No hay duda. En San Vicente, descubrimos un auténtico místico, un competente maestro espiritual, un contemplativo en la acción y la oración, que supo reconocer y secundar la Divina Providencia en su vida y en la historia, transmitiendo con diligencia lo que contemplaba[5]. La labor caritativa de este hombre olvidado de sí mismo y entregado a los demás dimanaba de su profunda intimidad con Dios, como el arroyuelo que fluye de su fuente. Su ardor apostólico atrajo fuerza de una vida fecundada por el Espíritu, como la planta que fructifica gracias a lo que le viene de sus raíces. Todo lo que hacía era en realidad como un rayo que se desprendía del sol que lo iluminaba por dentro. La familiaridad de Vicente con el Señor – generadora de convicción, compromiso y coherencia – desembocaba en sabiduría práctica, caridad audaz y celo misionero. De su mística – una mística de «ojos abiertos» (J. B. Metz)[6] – nacía el vigor de su profecía. En el silencio de su oración se perfilaba su arte de formar y transformar. Como recuerda el Papa Francisco, sin interioridad, «toda acción corre el riesgo de ser vana y el anuncio, al final de cuentas, carecer de alma. Jesús quiere evangelizadores que anuncien la Buena Nueva, no sólo con palabras, sino sobre todo con una vida transfigurada por la presencia de Dios»[7]. Transfigurada por la presencia de Dios, la vida de Vicente de Paúl se convirtió en reflejo e irradiación de la compasión activa de Jesucristo hacia los pobres, en los que podía contemplar y palpar la imagen de su Maestro y Señor, tocando su conciencia y su corazón, cada vez más dilatados e iluminados por la Gracia. Su primer biógrafo conservó esta declaración suya: «No se puede esperar mucho de un hombre al que no le gusta entretenerse con Dios. Si alguien no cumple como debe sus tareas en el servicio de Nuestro Señor, es porque no se unió a él y no le pidió el auxilio de su gracia con una perfecta confianza»[8].
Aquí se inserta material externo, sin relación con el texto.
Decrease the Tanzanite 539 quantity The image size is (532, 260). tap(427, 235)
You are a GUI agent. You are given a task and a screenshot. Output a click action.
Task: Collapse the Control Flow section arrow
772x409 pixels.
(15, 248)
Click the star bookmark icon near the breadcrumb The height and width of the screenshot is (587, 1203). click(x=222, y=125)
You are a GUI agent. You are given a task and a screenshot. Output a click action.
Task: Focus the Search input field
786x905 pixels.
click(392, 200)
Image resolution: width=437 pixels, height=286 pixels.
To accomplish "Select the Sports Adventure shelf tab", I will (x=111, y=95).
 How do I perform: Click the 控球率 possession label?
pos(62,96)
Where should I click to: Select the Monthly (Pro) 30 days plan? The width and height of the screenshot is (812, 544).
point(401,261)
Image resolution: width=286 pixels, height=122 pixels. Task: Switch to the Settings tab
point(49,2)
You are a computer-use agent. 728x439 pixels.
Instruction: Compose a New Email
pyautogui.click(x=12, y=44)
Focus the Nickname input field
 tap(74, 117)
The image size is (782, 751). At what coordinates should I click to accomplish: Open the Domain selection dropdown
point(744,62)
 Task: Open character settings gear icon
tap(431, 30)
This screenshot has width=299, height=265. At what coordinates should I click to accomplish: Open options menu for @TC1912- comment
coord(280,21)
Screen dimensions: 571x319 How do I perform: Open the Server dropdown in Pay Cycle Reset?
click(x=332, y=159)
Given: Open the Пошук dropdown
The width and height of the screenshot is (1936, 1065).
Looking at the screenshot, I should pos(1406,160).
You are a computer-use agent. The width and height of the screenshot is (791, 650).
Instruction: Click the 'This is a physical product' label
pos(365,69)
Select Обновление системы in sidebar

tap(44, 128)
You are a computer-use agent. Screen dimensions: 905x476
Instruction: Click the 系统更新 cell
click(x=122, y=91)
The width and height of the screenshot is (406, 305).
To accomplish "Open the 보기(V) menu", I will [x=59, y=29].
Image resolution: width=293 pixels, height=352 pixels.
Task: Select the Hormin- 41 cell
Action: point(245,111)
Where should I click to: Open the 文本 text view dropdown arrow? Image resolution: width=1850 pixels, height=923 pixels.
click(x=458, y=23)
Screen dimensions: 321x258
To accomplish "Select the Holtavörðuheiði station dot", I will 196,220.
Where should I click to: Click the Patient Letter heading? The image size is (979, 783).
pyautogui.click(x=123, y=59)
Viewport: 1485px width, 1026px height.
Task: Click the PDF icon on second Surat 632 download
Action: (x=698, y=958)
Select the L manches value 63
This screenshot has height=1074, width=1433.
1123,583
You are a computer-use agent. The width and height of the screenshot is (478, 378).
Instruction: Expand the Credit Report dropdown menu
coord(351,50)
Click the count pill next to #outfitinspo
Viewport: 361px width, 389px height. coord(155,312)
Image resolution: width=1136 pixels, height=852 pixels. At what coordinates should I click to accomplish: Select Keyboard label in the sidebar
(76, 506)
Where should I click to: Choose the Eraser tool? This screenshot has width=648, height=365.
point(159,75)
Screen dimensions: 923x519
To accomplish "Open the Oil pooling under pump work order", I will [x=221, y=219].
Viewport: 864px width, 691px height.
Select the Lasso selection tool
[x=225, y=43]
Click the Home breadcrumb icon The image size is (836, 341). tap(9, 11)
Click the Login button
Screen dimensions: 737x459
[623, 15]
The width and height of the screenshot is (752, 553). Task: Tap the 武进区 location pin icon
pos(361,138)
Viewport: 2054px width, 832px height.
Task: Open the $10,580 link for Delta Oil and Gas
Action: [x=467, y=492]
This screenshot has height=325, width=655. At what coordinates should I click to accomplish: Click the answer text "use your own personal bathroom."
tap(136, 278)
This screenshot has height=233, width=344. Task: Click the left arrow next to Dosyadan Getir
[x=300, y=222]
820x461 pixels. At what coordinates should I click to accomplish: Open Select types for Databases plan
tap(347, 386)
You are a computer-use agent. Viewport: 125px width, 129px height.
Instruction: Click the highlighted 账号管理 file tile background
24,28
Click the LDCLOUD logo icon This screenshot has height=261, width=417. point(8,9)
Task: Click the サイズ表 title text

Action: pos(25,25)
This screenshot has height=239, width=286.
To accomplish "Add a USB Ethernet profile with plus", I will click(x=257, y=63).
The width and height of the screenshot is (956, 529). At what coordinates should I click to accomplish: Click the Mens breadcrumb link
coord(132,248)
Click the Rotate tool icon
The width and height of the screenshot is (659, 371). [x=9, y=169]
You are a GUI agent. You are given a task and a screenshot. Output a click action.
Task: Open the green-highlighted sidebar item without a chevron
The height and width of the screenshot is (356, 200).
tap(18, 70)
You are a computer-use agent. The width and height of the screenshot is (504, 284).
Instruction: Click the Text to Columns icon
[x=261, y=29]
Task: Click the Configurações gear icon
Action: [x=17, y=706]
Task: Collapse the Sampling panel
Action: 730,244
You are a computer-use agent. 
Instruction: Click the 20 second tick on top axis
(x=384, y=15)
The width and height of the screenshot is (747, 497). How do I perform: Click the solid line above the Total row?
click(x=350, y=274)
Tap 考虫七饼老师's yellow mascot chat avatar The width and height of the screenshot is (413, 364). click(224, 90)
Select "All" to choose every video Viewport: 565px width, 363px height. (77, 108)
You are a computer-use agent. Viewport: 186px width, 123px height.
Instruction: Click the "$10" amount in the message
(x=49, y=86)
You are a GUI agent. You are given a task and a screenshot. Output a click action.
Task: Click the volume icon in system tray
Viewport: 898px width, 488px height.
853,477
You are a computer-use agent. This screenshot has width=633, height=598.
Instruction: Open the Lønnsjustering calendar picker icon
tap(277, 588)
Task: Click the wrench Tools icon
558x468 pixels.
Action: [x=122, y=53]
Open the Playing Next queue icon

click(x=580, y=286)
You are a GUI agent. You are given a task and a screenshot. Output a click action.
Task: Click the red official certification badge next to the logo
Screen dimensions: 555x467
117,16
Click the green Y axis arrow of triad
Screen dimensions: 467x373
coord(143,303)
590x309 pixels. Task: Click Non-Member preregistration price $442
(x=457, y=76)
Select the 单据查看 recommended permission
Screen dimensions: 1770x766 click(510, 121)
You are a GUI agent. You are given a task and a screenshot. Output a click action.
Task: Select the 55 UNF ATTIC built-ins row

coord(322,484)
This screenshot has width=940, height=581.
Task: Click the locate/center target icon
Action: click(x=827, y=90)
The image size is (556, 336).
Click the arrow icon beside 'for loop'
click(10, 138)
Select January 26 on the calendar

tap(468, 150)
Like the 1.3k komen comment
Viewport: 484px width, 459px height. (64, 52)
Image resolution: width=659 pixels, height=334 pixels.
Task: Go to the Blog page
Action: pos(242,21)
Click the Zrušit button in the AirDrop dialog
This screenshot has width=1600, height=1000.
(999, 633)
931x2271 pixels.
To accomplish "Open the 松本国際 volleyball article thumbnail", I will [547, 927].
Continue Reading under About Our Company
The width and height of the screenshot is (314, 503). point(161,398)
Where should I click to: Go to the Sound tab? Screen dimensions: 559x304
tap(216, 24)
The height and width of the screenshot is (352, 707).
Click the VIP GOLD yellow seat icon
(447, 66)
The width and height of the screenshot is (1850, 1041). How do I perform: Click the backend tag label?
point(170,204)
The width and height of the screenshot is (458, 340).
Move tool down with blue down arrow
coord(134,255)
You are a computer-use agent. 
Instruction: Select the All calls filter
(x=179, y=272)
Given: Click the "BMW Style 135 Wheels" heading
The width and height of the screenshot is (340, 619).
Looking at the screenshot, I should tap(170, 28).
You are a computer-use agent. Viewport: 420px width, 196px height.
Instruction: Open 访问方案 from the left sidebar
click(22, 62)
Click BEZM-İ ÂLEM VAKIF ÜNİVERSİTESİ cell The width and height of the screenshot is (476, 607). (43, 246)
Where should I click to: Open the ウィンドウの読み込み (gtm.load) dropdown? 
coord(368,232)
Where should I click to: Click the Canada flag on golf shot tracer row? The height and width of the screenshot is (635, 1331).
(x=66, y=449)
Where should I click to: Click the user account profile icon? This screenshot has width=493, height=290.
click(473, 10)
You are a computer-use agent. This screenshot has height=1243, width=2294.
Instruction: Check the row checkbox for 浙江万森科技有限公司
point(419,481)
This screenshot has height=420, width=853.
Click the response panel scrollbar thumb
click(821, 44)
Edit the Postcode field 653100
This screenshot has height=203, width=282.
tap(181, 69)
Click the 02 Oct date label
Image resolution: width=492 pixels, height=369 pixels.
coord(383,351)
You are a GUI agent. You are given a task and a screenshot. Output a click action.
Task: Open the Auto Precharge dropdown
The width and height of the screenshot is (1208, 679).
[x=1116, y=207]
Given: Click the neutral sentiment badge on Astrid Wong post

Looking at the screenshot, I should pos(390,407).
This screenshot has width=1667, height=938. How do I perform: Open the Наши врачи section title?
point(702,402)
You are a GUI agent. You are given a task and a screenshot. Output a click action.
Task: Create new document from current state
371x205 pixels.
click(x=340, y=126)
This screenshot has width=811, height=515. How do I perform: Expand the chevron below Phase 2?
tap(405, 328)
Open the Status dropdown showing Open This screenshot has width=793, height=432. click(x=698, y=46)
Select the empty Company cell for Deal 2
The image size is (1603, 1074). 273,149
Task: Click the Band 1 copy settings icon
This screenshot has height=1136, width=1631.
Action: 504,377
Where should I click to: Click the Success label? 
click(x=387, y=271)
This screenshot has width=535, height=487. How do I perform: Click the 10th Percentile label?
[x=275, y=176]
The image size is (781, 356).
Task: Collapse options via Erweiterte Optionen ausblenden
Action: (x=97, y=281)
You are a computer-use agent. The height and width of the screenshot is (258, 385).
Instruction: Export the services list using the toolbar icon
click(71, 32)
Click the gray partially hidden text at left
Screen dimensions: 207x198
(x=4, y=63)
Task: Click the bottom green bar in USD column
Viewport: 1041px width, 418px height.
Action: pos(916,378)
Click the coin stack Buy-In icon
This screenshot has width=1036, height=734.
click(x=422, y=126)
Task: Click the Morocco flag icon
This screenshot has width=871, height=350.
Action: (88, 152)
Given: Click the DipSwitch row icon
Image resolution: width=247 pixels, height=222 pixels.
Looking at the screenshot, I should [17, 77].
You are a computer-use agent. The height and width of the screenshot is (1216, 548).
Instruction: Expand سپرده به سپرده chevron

De hecho, la vena mística de San Vicente se muestra en su insistencia en el valor indispensable de la vida espiritual. Una vez, deseoso de ayudar en el discernimiento de un austero y dedicado Misionero, que se declaraba atraído por el recogimiento de los Cartujos, dijo el fundador de la Misión: «La vida apostólica no excluye la contemplación, sino que la abraza y se sirve de ella para conocer mejor las verdades eternas que tiene que anunciar» (ES III, 320|SV III, 347) [9]. En varias ocasiones, Vicente se revelará profundamente convencido de la necesidad de cultivar la dimensión propiamente contemplativa de la vocación de sus Misioneros, cuidando especialmente la práctica de la oración: “Dadme un hombre de oración y será capaz de todo; podrá decir con el santo apóstol: ‘Puedo todas las cosas en aquél que me sostiene y me conforta’ (Filp 4,13). La Congregación de la Misión durará mientras se practique en ella fielmente el ejercicio de la oración, porque la oración es como un reducto inexpugnable, que pondrá a todos los Misioneros al abrigo de cualquier clase de ataques” (ES XI, 778|SV XI, 83)[10]. Más contundente aún es la conclusión de una repetición de oración: “Pongamos todos mucho interés en esta práctica de la oración, ya que por ella nos vienen todos los bienes. Si perseveramos en nuestra vocación, es gracias a la oración; si tenemos éxito en nuestras tareas, es gracias a la oración; si no caemos en el pecado, es gracias a la oración; si permanecemos en la caridad, si nos salvamos, todo esto es gracias a Dios y a la oración. Lo mismo que Dios no le niega nada a la oración, tampoco nos concede casi nada sin ella (…). Así pues, pidámosle con toda humildad a Dios que nos haga entrar por esta práctica” (ES XI, 285|SV XI, 407-408)[11]. Sólo un auténtico místico es capaz de dar a la oración el lugar que le corresponde como ejercicio que nos predispone a recibir con docilidad lo que el Señor quiere darnos para hacer fructífera nuestra vida y perfeccionar nuestro empeño apostólico[12]. A las Hijas de la Caridad, llamadas a ser como «otras Santa Teresa», el fundador asegurará que «la oración es tan excelente que nunca se reza demasiado, y cuanto más rezamos más queremos rezar, cuando en la oración buscamos a Dios» (ES IX, 388|SV IX, 417)[13]. Por eso, constata, «es imposible que una Hija de la Caridad pueda vivir sin oración” (ES IX, 381|SV X, 583) [14].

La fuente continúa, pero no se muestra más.